Introduction
Dental abnormalities are a broad range of disorders in the number, morphology, position, size, structure, and eruption of the teeth which require special attention for their treatment, since they can result in aesthetic and functional problems that can interfere with the treatment outcomes particularly in orthodontic patients [1, 2]. Co-occurrence of these dental and craniofacial abnormalities can further complicate the treatment procedures [3]. Although various studies have assessed the overall prevalence of dental abnormalities [1, 4, 5], there is scant research on the relationship between some types of skeletal malocclusion and dental abnormalities [6]. The current study aims to compare the prevalence of dental abnormalities among patients with skeletal malocclusion class I, II, and III in northern Iran. We also assed the prevalence of dental abnormalities based on the patients’ age and gender.
Methods
Participants were 310 patients aged 12-40 years attending the orthodontic clinic of the School of Dentistry, Guilan University of Medical Sciences during 2017-2019. Inclusion criteria were the availability of full dental records including panoramic radiographs and lateral cephalograms, diagnostic casts, intra-oral images, and detailed dental clinical history especially about tooth extraction, prosthodontic rehabilitation, and dentoalveolar trauma. Patients with cleft lip/palate, craniofacial syndromes, systemic or metabolic disorders, and a history of orthodontic treatment were excluded. 
Patients’ skeletal classes were characterized by measuring the sagittal inter-maxillary angle (ANB) according to Steiner [7]. Dental abnormalities were diagnosed mainly through evaluation of the pre-treatment panoramic radiographs. Two oral & maxillofacial radiologists and one orthodontist who were totally unaware of the patients’ skeletal classes performed the assessments. Pearson’s chi-square test, Fisher’s exact test, and independent t-test were applied for comparing the prevalence of dental abnormalities in patients with different malocclusion classes, gender, and ages. P< 0.05 was statistically significant.
Results
A total of 310 patients (121 males and 189 females) participated. 102(32.9%) had class I, 105(33.9%) had class II, and 103(33.2%) had class III skeletal malocclusion. Mean age of the patients was 18.41±7.54 years. It was found that 102 patients had at least one dental abnormality, and the overall prevalence rate was 33%. Although there was no statistically significant difference (P=0.105), the overall prevalence was higher in the class III group (40.8%). Table 1 presents the frequency and percentage of each dental abnormality for three malocclusion groups.

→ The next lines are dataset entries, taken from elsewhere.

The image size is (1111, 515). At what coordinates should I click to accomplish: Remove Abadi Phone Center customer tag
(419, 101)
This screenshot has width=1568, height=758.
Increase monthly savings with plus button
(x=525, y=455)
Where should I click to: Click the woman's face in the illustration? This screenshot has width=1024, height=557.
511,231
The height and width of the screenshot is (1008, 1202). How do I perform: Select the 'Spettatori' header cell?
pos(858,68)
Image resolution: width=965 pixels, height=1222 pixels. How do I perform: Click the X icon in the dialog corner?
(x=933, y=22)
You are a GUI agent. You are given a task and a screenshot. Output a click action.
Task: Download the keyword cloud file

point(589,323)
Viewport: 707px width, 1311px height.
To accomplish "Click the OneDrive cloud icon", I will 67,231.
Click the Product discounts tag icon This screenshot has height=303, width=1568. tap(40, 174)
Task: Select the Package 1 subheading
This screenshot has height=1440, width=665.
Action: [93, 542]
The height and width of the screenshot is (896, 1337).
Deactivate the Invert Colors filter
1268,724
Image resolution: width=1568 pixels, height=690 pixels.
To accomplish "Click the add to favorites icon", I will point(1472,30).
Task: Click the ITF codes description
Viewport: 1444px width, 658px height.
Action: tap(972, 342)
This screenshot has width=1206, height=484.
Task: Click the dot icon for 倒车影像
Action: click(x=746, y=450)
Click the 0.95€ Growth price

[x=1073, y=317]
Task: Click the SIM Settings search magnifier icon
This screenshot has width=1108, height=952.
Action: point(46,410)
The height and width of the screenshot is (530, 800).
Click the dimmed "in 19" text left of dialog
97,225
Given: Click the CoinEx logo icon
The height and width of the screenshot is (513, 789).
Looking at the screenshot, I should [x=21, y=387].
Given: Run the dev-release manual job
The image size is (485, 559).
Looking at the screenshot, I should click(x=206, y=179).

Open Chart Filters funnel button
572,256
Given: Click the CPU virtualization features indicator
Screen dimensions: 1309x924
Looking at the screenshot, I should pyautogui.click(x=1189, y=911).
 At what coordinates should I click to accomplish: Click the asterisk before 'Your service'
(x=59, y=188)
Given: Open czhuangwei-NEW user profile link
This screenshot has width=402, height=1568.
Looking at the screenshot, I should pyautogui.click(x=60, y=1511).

The only abnormality that showed a statistically significant difference among the groups was the impacted tooth (P<0.001), where the class III and II groups had the highest and lowest rates, respectively. In assessment of dental abnormalities in terms of gender, it was reported that hypodontia was significantly more prevalent in males (P=0.040), which was 1.88 times more than in females. Subjects with impacted tooth were older (P=0.004), whereas those with microdontia were found to be younger (P=0.002).
Discussion
The overall prevalence of dental abnormalities in northern Iran regardless of the skeletal classes of malocclusion was 33%. Different prevalence rates of dental abnormalities have been reported in different studies, ranging from 15.7 to 40.8%. [4, 5]. These discrepancies are mainly attributed to differences in ethnicity, sample size, defined criteria, evaluation method, and type of abnormalities assessed in each study. In our study, prevalence of dental abnormalities was higher in the class III group (40.8%), although the difference was not statistically significant. Basdra et al. [6] and Fernandez et al. [8] also reported the highest prevalence of abnormalities in the class III individuals. 
Regarding the type of dental abnormalities, impacted tooth was found to be the only abnormality with significant difference among the malocclusion classes. Class III patients had the highest prevalence of impacted tooth (23.3%), followed by class I (15.68%) and class II groups (4.76%). By excluding the third molar teeth, Uslu et al. [9] and Pedreira et al. [10] found that dental impaction occurs significantly more in class I and III malocclusions and maxillary canines are mostly affected. Therefore, the two classes of malocclusion (I and III) might differ in terms of impacted third molar teeth. In other words, impaction of third molars might be more associated with the class III malocclusion which was observed in our study.
Comparison of dental abnormalities by gender revealed that hypodontia was more prevalent in males. Fernandez et al. also reported that impaction and fusion were more frequent in males [8]. Furthermore, we observed that impaction and microdontia were significantly associated with age. The former was more frequent in older patients, while the latter was more in younger patients. An explanation to this finding is that dental impaction is more diagnosed at higher ages. Furthermore, people at higher ages usually seek restorative treatments for microdontia due to aesthetic concerns; therefore, this anomaly was more frequent in younger patients.
In conclusion, dental abnormalities, including impacted tooth, are higher in patients with the skeletal class III malocclusion living in northern Iran. Dental practitioners should be aware of dental abnormalities especially in patients with skeletal class III malocclusion. 

Ethical Considerations
Compliance with ethical guidelines
This study was approved by the Research Ethics Committee of Guilan University of Medical Sciences (Code: IR.GUMS.REC.1398.511). Ethical guidelines were carefully followed during the study.

Funding
This research did not receive any grant from funding agencies in the public, commercial, or non-profit sectors. 

Authors' contributions
Study concept and design: Negar Khosravifard, Faegheh Gholinia; Acquisition, analysis, or interpretation of data: Negar Khosravifard, Farzaneh Ostovarrad, Zahra Dalili Kajan, Hamideh Mohammadi, Parmida Farzam; Drafting of the manuscript: Negar Khosravifard; Critical revision of the manuscript for important intellectual content: Faegheh Gholinia, Farzaneh Ostovarrad, Zahra Dalili Kajan.

Conflicts of interest
The authors declare that there is no conflict of interest.

Acknowledgements
The authors would like to thank Mohammad Ebrahim Ghaffari (Department of Biostatistics, Dental Sciences Research Center, Guilan University of Medical Sciences) for the statistical consults.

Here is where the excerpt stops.